**Work to complete**.
No pictures, everything else exact: set down the entries in full.

**Given entries**.
--- --- ---

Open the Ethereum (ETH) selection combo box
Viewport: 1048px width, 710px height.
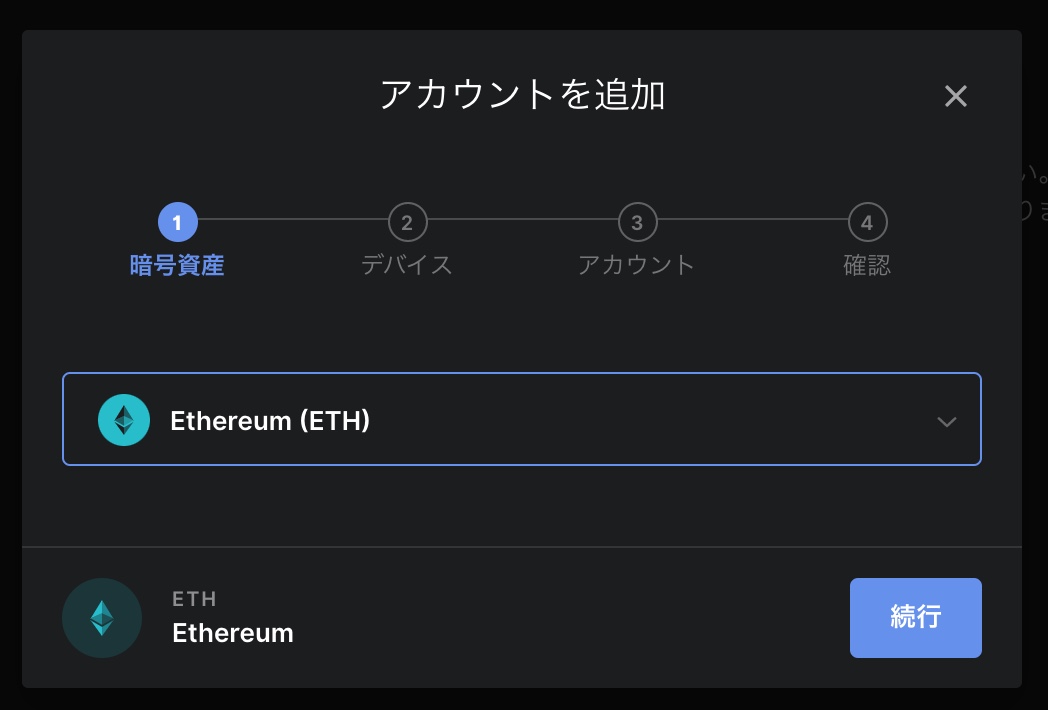pos(521,419)
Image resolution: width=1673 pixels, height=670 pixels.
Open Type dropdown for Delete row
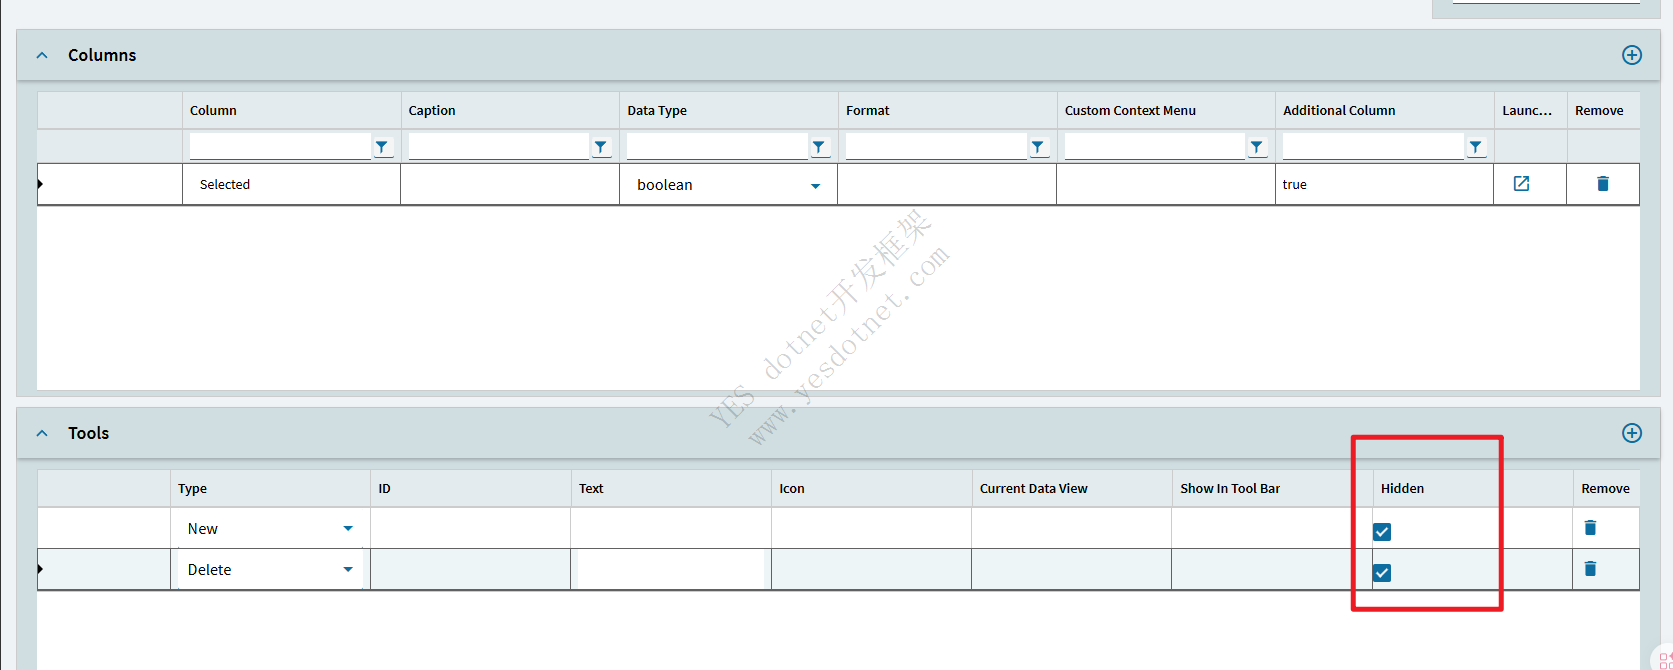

--- --- ---

**Result of the task**.
Open the Ethereum (ETH) selection combo box
Viewport: 1048px width, 710px height.
pos(521,419)
Image resolution: width=1673 pixels, height=670 pixels.
Open Type dropdown for Delete row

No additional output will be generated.